— RECORDS FOR THIS TASK —
::::

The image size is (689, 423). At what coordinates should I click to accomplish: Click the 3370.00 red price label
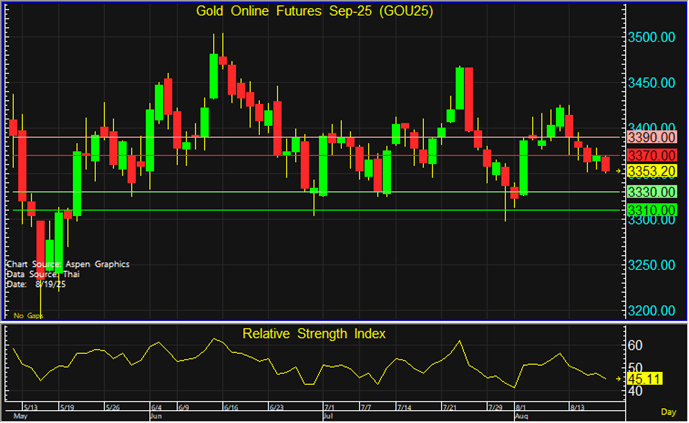[x=652, y=155]
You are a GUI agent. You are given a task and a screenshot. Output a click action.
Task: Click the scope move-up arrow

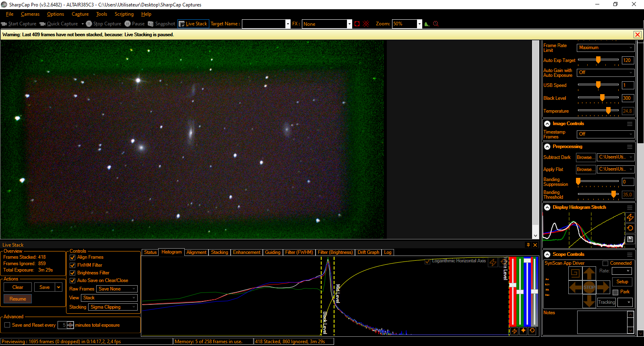point(589,274)
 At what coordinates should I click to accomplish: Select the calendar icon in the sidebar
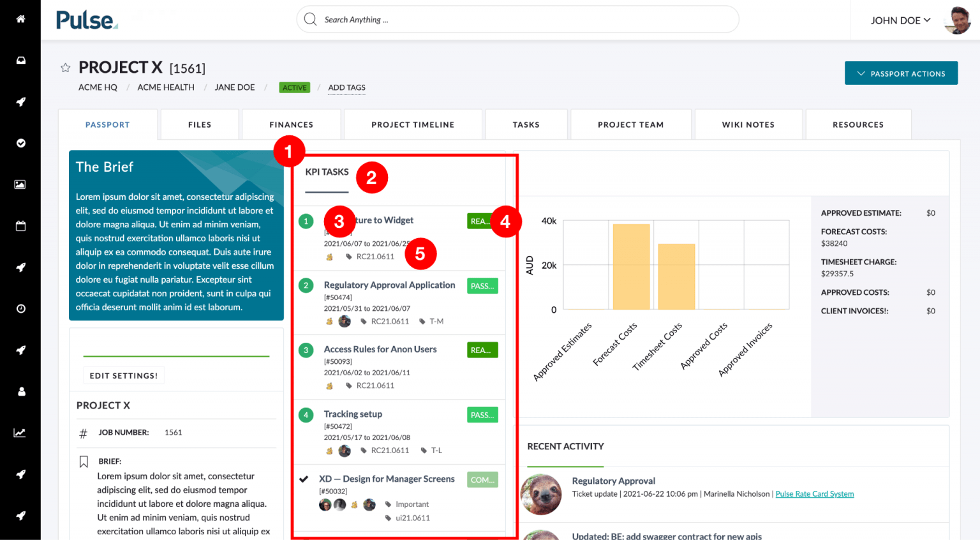click(x=20, y=225)
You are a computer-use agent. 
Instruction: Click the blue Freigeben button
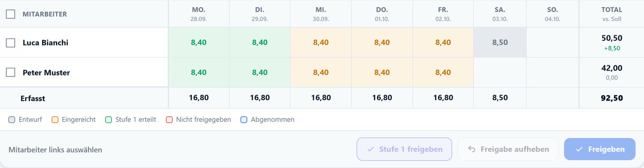(x=600, y=149)
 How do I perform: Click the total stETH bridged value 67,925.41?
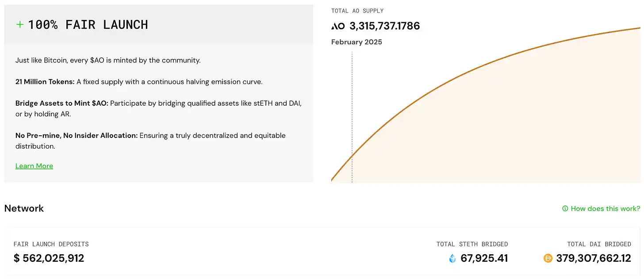pyautogui.click(x=484, y=258)
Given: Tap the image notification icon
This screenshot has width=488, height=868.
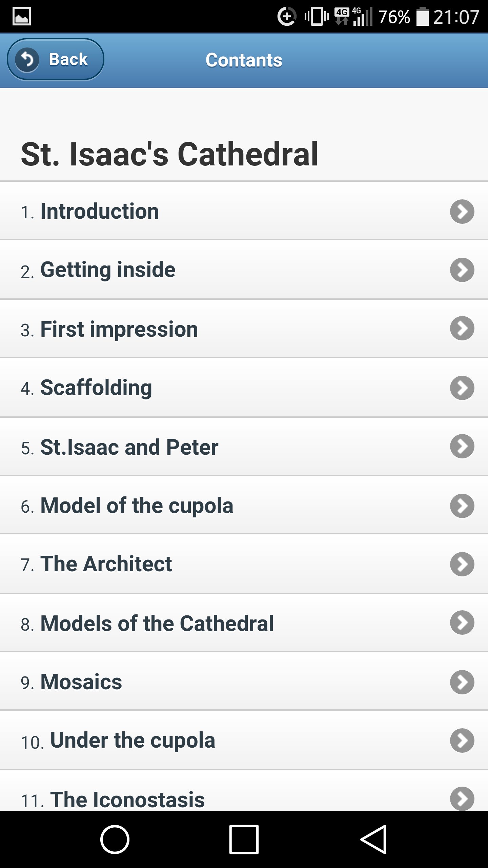Looking at the screenshot, I should pyautogui.click(x=22, y=16).
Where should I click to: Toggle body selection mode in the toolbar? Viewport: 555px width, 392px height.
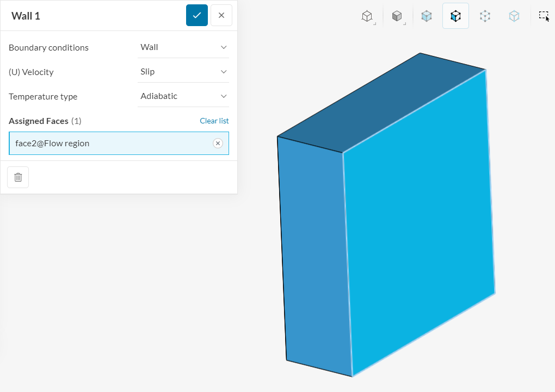[426, 16]
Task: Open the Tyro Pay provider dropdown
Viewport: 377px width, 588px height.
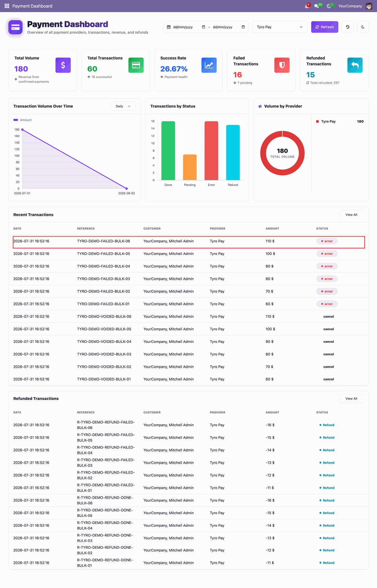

::::

— WORK TO COMPLETE —
Your answer should be each line of the data that contains the word "agent", copied as it stands.

— WORKED SOLUTION —
You are a GUI agent. You are given a task and a screenshot. Output a click action.
You are a computer-use agent. 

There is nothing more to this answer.